Sur les questions d'immigration, "les LR, monsieur Zemmour et d'autres viennent totalement sur nos positions, un peu à la manière des coucous, alors qu'ils ne font que répéter ce que l'on dit depuis longtemps", a affirmé mercredi 29 septembre sur franceinfo Louis Aliot, vice-président du Rassemblement national et maire de Perpignan.

"On avait averti sur les dangers que représente l'islamisme radical, tout cela dans un brouhaha général et en étant vilipendés par les autres, rappelle Louis Aliot. Cela fait trente ans que l'on est les premiers à dire, à faire, à proposer des choses et à pointer cette problématique. C'est pour cela que l'on a été mis au ban de la classe politique." L'élu RN estime qu'aujourd'hui, "nous avons le danger, nous avons la situation internationale avec de plus en plus d'immigration sur notre territoire". Selon lui, il faut à présent "réagir" et estime que "plus nous serons nombreux et plus nous aurons des chances d'aboutir à l'avenir."

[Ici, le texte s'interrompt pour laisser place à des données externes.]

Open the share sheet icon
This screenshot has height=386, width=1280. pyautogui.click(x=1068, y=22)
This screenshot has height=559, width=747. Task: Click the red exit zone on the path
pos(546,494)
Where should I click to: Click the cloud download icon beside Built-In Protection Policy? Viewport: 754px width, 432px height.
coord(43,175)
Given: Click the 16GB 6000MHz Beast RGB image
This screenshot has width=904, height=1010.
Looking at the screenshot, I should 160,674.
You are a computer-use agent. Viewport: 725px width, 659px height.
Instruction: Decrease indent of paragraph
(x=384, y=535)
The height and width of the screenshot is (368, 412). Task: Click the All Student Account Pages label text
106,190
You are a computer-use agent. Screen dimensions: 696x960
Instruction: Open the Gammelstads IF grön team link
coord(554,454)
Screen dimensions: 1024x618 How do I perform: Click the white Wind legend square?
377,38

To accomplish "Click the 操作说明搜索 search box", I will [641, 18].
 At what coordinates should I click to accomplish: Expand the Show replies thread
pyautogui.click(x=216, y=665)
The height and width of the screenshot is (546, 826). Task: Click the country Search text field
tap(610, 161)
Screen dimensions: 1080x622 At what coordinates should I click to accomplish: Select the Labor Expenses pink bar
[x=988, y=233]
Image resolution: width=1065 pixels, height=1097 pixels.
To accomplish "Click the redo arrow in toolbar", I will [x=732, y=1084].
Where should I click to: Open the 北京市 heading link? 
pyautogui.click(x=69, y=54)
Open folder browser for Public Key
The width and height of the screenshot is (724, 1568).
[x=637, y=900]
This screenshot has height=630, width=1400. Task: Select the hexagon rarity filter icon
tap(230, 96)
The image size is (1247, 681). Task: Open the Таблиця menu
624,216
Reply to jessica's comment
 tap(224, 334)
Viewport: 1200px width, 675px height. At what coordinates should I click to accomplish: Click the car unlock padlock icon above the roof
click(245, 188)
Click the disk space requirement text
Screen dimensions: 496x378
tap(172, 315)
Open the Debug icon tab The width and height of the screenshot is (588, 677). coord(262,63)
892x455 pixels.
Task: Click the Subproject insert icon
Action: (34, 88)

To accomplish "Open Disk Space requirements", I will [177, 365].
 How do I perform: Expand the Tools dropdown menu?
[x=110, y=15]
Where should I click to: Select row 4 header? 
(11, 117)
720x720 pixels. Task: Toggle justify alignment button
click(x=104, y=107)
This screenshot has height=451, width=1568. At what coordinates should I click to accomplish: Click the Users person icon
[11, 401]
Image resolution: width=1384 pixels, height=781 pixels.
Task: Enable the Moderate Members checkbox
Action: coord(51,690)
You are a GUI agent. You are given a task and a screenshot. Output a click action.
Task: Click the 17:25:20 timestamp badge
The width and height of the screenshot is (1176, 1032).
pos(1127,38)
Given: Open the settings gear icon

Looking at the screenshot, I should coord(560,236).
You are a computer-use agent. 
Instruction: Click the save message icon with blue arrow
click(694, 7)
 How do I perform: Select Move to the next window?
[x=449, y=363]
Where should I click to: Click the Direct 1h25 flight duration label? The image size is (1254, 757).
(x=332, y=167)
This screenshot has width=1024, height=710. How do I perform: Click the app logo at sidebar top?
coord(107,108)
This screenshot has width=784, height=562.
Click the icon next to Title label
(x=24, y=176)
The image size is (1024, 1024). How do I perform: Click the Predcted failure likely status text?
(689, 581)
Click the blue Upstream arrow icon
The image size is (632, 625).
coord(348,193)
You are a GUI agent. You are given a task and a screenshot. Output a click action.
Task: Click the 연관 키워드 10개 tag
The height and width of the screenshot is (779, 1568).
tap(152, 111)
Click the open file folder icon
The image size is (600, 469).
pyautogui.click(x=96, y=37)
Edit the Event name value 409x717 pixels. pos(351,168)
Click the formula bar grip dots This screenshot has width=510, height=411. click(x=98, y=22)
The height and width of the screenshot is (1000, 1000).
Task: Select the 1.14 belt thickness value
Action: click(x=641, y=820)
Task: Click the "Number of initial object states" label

Face aux prises de positions du polémiste Eric Zemmour sur l'immigration, Louis Aliot ne pense pas que cela fasse de l'ombre à Marine Le Pen. "Les électeurs ne sont pas aussi facilement prenables que le pensent un nombre de commentateurs." Le vice-président du RN assure que son parti va aller à l'élection présidentielle "dans la sérénité, avec des propositions". Car, faisant allusion à Eric Zemmour, "il ne sert à rien de faire de la mousse et de faire du bruit si, derrière, il n'y a pas d'équipe, il n'y a pas de programme et si c'est une aventure un peu personnelle et un peu stérile". Au Rassemblement national, il y a "une candidate, tout le monde la connaît", souligne Louis Aliot. Il ajoute que c'est aux "militants, aux cadres, aux élus", d'aller auprès des électeurs "pour rassembler" en vue de la prochaine élection présidentielle.